Multiomics analysis of a DNAH5-mutated PCD organoid model revealed the key role of the TGF-ß/BMP and Notch pathways in epithelial differentiation and the immune response in DNAH5-mutated patients

Dynein axonemal heavy chain 5 (DNAH5) is the most mutated gene in primary ciliary dyskinesia (PCD), leading to abnormal cilia ultrastructure and function. Few studies have revealed the genetic characteristics and pathogenetic mechanisms of PCD caused by DNAH5 mutation. Here, we established a child PCD airway organoid directly from the bronchoscopic biopsy of a patient with DNAH5 mutation. We found abnormal ciliary function and a decreased immune response caused by DNAH5 mutation through single-cell RNA sequencing (scRNA-seq). Overall design: The child PCD airway organoids, directly from the bronchoscopic biopsy of a patient with DNAH5 mutation, were constructed according to the airway organoid culture protocol.
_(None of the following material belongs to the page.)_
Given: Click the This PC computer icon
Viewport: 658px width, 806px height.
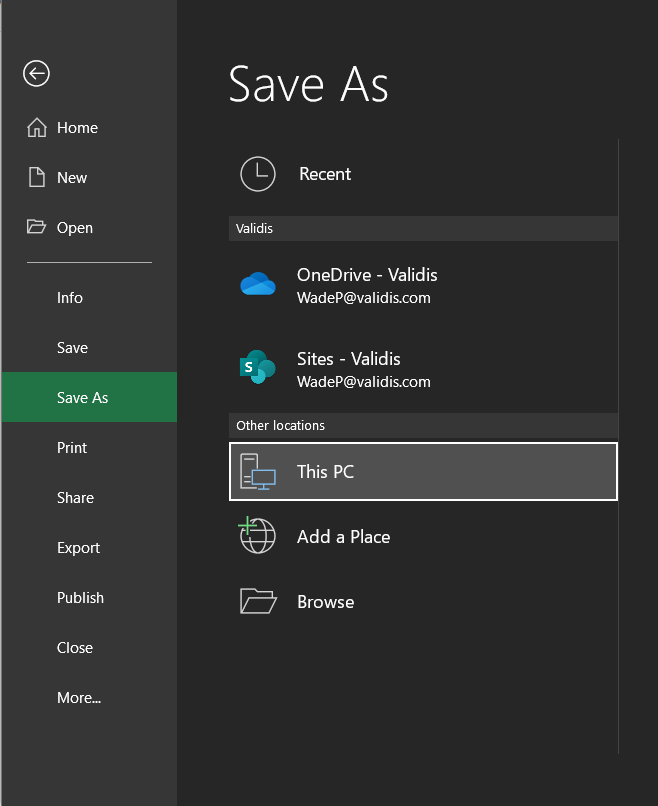Looking at the screenshot, I should pos(257,471).
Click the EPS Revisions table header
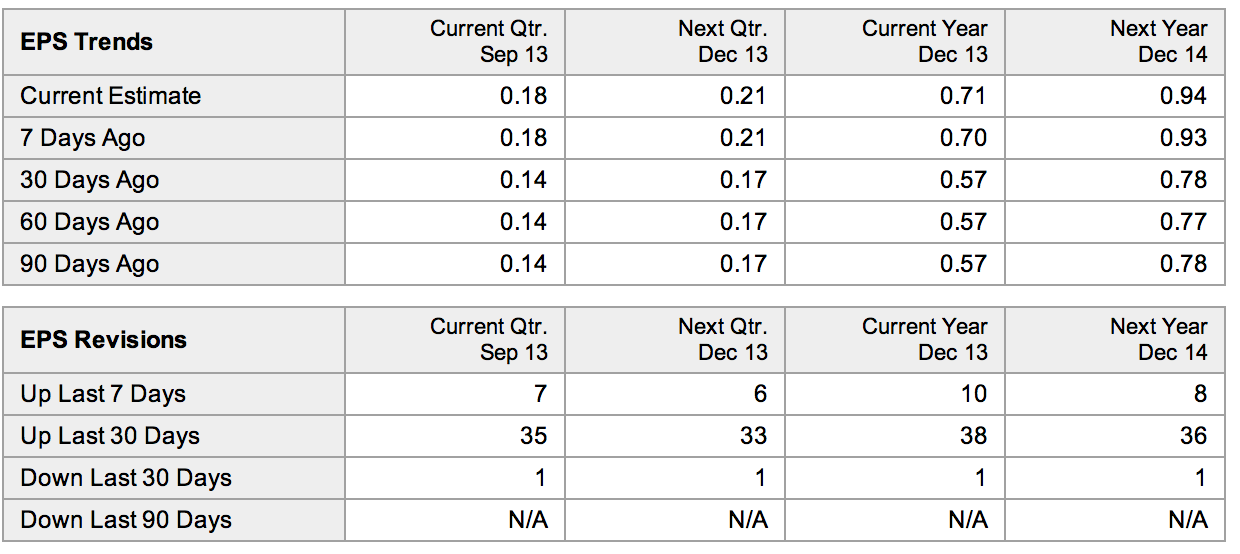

The normal airway organoids were derived from the suspected patient who excluded the PCD in follow-up examinations,The airway organoid with DNAH5 mutation and normal airway organoid pellets, derived from the biopsy, were resuspended with 1 mL of TrypLE 1× (Gibco, A1217701), separately, incubated for 15-30 min at 37 °C, and mechanically sheared with 1-ml pipettes. After washing twice with AdDF+++, the cell pellets were filtered with a 40-µm strainer. Cellular suspensions (~6000 cells) were loaded on a Chromium Single Cell Instrument (10X Genomics) to generate single-cell GEMs. Sample processing and single-cell RNA-seq library preparation were performed using Chromium Single Cell 3' v2 reagents. Sequencing was performed on an Illumina NextSeq500 following the manufacturer's instructions.